• [WHAT IS BEING ASKED]
Search the material below for the word "computer" and copy every line in which it occurs.
[[ INPUT DATA, beginning ]]
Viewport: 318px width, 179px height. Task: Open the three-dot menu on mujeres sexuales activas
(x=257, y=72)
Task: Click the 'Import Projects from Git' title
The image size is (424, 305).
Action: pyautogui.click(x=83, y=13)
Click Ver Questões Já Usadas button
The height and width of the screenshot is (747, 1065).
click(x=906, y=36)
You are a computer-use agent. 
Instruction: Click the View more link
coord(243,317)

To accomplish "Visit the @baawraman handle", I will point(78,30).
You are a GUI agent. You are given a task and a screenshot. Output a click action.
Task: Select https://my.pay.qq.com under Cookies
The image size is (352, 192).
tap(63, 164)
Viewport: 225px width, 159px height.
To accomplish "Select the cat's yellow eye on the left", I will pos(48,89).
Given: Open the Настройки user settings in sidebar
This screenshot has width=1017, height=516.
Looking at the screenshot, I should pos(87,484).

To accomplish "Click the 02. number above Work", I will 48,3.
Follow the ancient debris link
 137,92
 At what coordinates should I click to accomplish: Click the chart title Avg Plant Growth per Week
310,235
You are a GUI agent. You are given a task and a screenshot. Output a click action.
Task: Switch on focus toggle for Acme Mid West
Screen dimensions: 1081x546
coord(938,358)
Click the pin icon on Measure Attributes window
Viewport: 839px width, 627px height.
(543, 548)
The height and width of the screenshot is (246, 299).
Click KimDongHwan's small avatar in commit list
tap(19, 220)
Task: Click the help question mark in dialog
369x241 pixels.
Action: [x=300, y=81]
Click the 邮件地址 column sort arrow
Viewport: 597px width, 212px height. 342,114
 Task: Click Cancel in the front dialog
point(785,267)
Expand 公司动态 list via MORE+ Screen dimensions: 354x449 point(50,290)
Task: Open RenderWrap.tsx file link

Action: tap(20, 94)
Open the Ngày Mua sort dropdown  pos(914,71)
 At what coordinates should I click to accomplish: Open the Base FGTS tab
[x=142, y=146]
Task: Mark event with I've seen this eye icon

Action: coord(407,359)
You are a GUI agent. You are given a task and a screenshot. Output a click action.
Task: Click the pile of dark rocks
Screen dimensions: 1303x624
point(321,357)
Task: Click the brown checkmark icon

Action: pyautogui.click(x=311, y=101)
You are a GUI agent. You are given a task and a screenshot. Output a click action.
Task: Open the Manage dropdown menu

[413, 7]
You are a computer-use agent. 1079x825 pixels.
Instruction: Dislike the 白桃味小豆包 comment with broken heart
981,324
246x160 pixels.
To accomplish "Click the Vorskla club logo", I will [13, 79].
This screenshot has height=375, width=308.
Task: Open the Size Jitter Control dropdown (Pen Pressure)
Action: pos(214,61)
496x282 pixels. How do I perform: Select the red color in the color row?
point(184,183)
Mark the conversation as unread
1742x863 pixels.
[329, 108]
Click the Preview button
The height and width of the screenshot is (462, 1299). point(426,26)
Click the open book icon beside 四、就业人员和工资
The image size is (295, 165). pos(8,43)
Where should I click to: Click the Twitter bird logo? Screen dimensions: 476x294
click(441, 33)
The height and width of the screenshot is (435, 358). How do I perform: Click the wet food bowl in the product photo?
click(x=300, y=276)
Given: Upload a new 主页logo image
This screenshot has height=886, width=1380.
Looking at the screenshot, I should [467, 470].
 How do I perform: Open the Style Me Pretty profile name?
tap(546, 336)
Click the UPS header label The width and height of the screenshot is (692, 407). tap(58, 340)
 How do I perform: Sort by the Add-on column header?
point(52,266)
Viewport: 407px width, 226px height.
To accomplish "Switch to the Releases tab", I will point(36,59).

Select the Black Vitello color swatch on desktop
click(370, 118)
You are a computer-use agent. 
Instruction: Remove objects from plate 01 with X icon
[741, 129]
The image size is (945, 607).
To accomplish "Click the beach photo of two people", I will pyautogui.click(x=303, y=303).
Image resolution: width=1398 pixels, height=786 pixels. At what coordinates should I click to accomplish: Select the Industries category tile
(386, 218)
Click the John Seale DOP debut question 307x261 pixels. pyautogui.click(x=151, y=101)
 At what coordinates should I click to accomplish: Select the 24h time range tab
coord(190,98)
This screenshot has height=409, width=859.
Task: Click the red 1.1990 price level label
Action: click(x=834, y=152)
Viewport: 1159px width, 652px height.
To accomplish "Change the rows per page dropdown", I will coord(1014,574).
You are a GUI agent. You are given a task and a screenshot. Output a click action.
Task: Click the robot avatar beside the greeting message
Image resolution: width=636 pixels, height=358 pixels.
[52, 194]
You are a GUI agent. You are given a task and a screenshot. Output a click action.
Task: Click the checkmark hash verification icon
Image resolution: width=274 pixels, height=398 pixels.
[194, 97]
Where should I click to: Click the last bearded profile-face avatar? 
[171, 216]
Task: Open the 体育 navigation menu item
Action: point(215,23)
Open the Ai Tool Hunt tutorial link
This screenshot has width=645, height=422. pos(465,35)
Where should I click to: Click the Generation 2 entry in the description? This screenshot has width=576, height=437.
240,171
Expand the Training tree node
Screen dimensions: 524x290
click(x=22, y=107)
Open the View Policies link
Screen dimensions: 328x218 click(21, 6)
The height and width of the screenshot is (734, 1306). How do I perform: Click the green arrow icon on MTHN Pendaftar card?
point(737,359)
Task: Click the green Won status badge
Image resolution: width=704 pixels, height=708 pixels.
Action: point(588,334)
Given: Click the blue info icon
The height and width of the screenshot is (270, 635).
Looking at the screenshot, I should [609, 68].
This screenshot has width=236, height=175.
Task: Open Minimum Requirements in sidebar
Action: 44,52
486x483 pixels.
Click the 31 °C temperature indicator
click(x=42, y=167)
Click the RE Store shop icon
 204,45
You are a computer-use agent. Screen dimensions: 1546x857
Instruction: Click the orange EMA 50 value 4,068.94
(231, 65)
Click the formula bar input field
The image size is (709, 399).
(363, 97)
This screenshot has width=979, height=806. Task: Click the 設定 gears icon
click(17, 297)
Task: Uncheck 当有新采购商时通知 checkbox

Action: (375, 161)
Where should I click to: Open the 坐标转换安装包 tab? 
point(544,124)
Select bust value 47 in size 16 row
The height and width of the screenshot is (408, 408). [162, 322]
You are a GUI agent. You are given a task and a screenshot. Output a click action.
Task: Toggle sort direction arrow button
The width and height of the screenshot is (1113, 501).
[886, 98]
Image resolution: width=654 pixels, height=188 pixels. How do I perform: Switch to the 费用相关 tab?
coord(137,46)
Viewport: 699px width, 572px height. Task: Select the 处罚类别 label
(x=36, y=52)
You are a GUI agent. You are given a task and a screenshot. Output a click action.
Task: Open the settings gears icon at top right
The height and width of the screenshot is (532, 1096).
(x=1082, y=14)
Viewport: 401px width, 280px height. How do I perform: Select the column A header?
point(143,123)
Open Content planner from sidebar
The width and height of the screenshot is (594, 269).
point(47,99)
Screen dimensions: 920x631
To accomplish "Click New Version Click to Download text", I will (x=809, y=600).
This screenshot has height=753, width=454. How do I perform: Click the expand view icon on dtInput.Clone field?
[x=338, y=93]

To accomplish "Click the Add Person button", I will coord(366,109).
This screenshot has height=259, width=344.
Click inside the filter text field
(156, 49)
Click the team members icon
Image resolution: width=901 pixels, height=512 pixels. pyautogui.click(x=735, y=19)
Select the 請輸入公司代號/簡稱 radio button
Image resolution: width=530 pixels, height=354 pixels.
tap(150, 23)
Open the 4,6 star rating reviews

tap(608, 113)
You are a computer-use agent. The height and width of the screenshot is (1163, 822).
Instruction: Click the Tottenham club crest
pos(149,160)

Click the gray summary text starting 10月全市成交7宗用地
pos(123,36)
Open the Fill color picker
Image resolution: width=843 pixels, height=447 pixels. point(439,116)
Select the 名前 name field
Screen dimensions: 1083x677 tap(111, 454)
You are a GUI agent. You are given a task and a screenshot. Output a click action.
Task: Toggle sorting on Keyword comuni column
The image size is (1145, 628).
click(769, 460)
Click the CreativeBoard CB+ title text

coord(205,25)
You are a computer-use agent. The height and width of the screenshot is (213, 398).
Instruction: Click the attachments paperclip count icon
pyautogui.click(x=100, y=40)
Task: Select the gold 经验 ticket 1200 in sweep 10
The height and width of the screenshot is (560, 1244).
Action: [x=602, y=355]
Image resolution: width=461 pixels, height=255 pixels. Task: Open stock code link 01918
[[ INPUT DATA, end ]]
• [RESPONSE]
You are a computer-use agent. 
You are a computer-use agent. 1079x825 pixels.
You are a computer-use agent. 
You are a computer-use agent. Screen dimensions: 1546x857
You are a computer-use agent. The height and width of the screenshot is (1163, 822).
You are a computer-use agent. The height and width of the screenshot is (213, 398).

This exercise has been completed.